Plays by 'angry young men' are all the rage now and The Leenane Trilogy is no exception. The Druid Theatre co-production with The Royal Court (which produced the original 'angry young man' play, John Osborne's Look Back in Anger), has gripped Ireland, England and New York and now has Sydney by the scruff of the neck.
Characters in Leenane, an isolated village in Western Ireland, rage and brutalise, booze and pontificate, murder and suicide in three loosely connected but discrete narratives. They are light and excruciatingly hilarious pieces that skitter across the top of the more serious issues, only occasionally breaking the surface to penetrate their deeper implications. This makes them easy to digest but a less than satisfying meal.
The Beauty Queen of Leenane, McDonagh's first professional play, was staged in 1996 after its development through Druid's new writers' program. It is, like the others, comic realism with a huge dollop of Irish absurdity and grotesquery and a rough structure.
At forty and relentlessly single, Maureen Folan (Marie Mullen) is trapped caring for her grotesque, whining mother (Anna Manahan). Maureen's virginal desperation is relieved by the romantic reappearance of lonely Pato Dooley (Brian F. O'Byrne). But Mag burns invitations and letters delivered by Pato's younger brother, Ray (Aidan McArdle) in a ferocious act of sabotage that ends in murder and madness.

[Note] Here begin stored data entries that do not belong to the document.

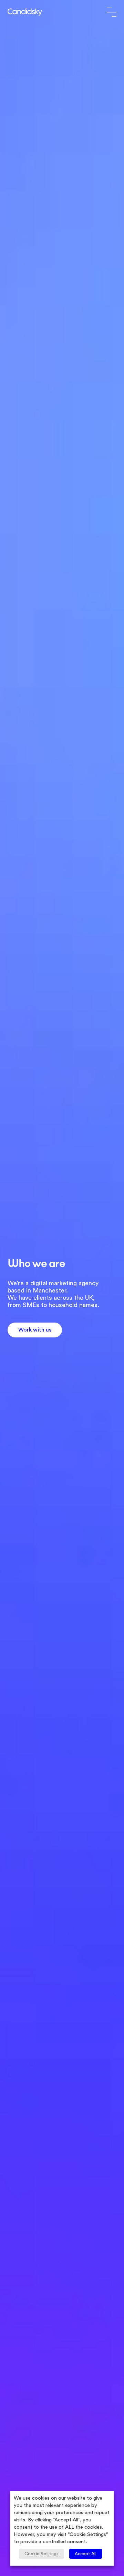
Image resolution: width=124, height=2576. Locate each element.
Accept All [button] (85, 2553)
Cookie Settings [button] (41, 2553)
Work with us (34, 1330)
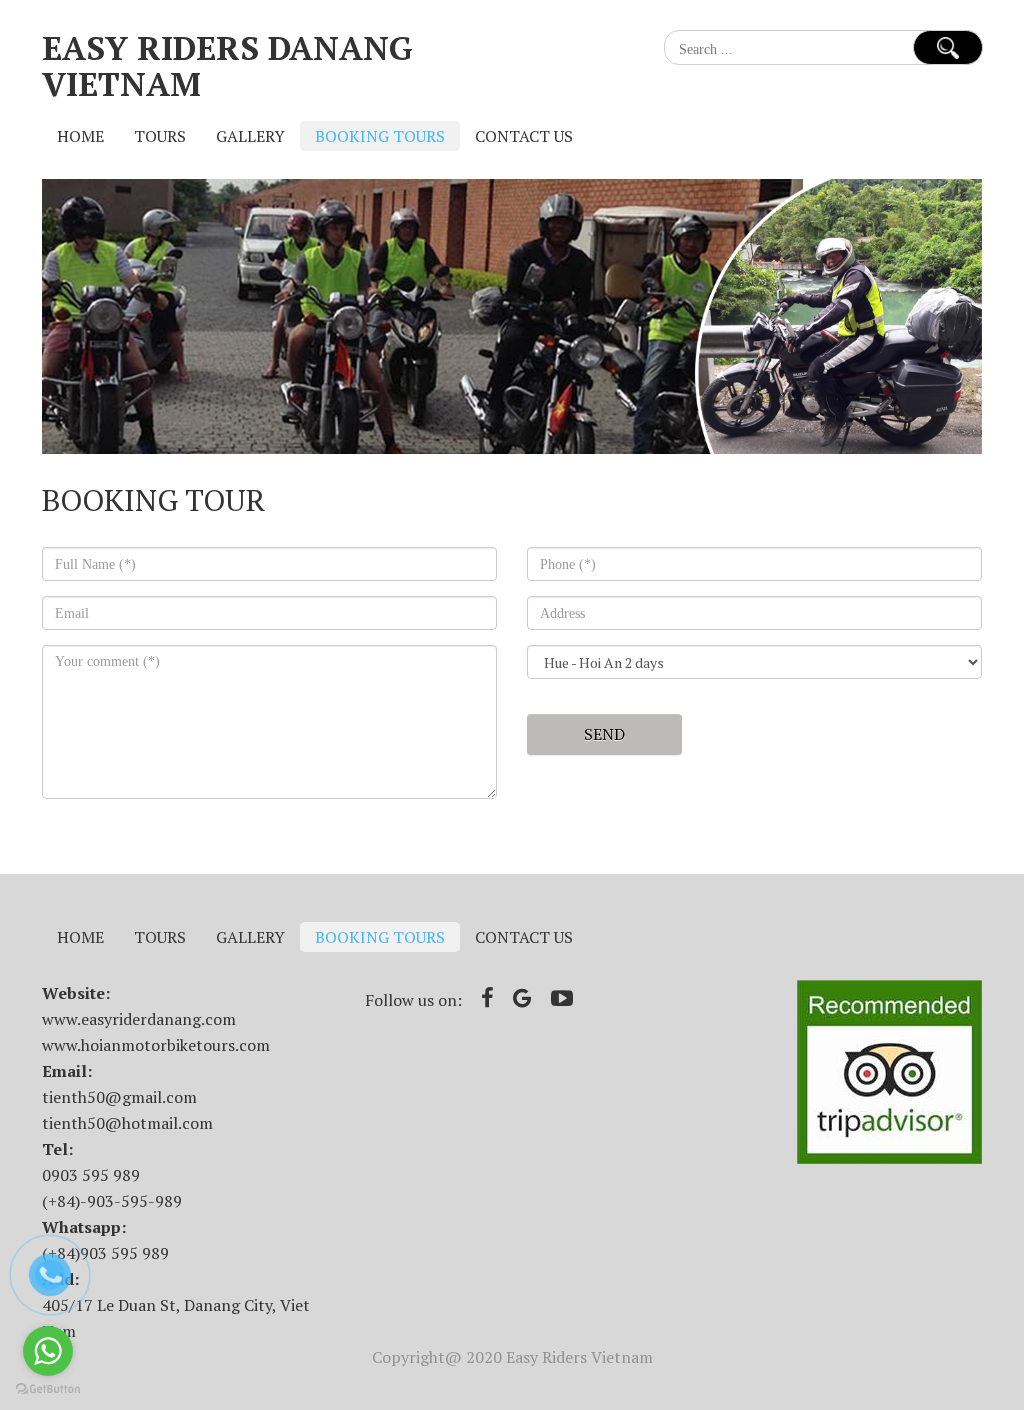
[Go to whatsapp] (48, 1351)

Sound deadly serious? Strangely, no. Maureen's rise and decline provide the most tragic moments.but, essentially, Mc Donagh writes like a stand-up comic. In all three, he is seeringly funny about his Irish cousins, their boozing, cursing, superstition, rampant emigration, incompetence and parochialism
He pulls the rug out from under darker scenes before we are drawn into a trilogy more emotionally and intellectually challenging, but probably too harrowing to contend with in a single sitting without valium.
A Skull in Connemara, the least evolved text, ambles about its narrative, cracking jokes and skulls in its path. Mick Dowd (Maeliosa Stafford) is suspected of having murdered his wife. As gravedigger, he must exhume her bones to make room for new corpses. It escalates into a hilarious drunken romp as Mick and dizzy young Mairtin (David Wilmot) smash old bones with mallets, listening to ' music to hammer dead fellas by' which is 'more fun than hamster-cooking.'
This play is brutal black comedy but is weakened by a rambling structure, some obvious jokes and adolescent attempts to shock we who are virtually unshockable by references to vomit or urine.
The final play, The Lonesome West, has the most electrifyingly comic dialogue. McDonagh's machine-gun gags, cruel family rivalries and village frustrations, are rife.
Brothers Valene, the pasty-faced wimp (O'Byrne) and Coleman, the barbarian (Stafford) have buried their father who was shot 'accidentally' after criticising Coleman's hairdo. The two exist in a living hell, tormenting each other to distraction. Valene blackmails Coleman into signing away his inheritance. Coleman destroys Valene's collection of holy figurines and waters his formidable brew, pocheen.
The drunken and maudlin Father Welsh (David Ganly), whose name no-one can ever remember, makes it his last wish that they cease fire.
McDonagh cooks up a comic feast of their feeble attempts to form a truce..
Welsh,a tragic figure makes 'a terrible priest' because 'you are a terror for the drink and you have doubts about Catholicism.' says his seductive teenage admirer, Girleen (Dawn Bradfield). One of the sweetest, most intimate and satisfying moments in the plays is the farewell scene between Girleen and her priest.
Gary Hines swift direction is unequivocally exceptional as are all performances Mullen captures the fragility and despair of the beauty queen, and Manahan the mother's grossness. O'Byrne's range in all three is commendable, particularly as the childish Valene.
This is an exhaustive rather than exhausting stretch in the theatre. The plays are relentlessly, achingly funny but they are by no means masterpieces.